据报道,在体外循环期间肠道黏膜灌注受损。为了更好地确定体外循环期间肠道血流和氧合是否充足,我们测量了未成熟猪(n = 8)的肠道总血流量和回肠黏膜血流量,以及它们与黏膜pH值、肠系膜氧输送和氧消耗的关系。常温、非交叉钳闭、右心房至主动脉的体外循环维持在每分钟100 ml/kg,持续120分钟。在肠系膜上动脉安装超声多普勒血流探头,在回肠安装黏膜激光多普勒血流探头,并在胃、回肠和直肠安装pH张力计。在体外循环前以及体外循环5、60和120分钟时注射放射性微球以测量组织血流量。体外循环期间肠道总血流量显著增加,肠系膜上动脉血流分别增加至体外循环30、60、90和120分钟时基线值的134.1%±8.0%、137.1%±7.5%、130.3%±11.2%和130.2%±12.7%。相反,回肠黏膜血流量分别显著降至基线值的53.6%±6.4%、49.5%±6.8%、58.9%±11.6%和47.8%±10.0%。用微球测量的血流量在体外循环期间向肠道近端部分(十二指肠和空肠)显著增加,而向远端部分(回肠和结肠)的血流量未改变。体外循环期间肠道黏膜pH值逐渐降低,并与回肠黏膜血流量的降低平行。
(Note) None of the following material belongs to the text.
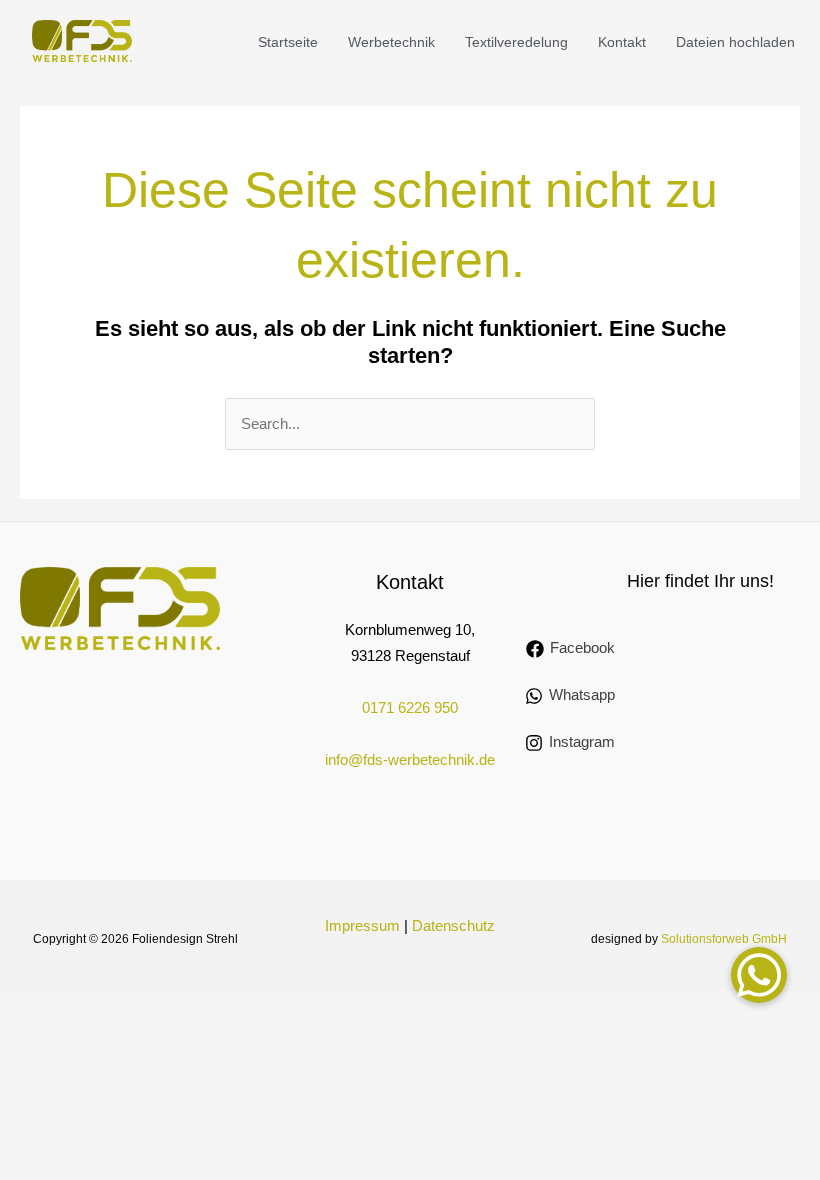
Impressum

肠系膜氧输送从基线时的67.0±10.0 ml/min每平方米显著降至体外循环30、60、90和120分钟时的42.4±4.6、44.9±3.5、46.0±3.6和42.9±3.9 ml/min每平方米。尽管肠系膜氧输送减少,但肠系膜氧消耗从基线时的10.8±1.4 ml/min每平方米分别逐渐增加至13.4±1.2、15.9±1.2、16.7±1.4和16.6±1.54 ml/min每平方米。我们得出结论,常温体外循环期间肠道黏膜缺血是由血流从黏膜重新分布以及氧需求增加共同导致的。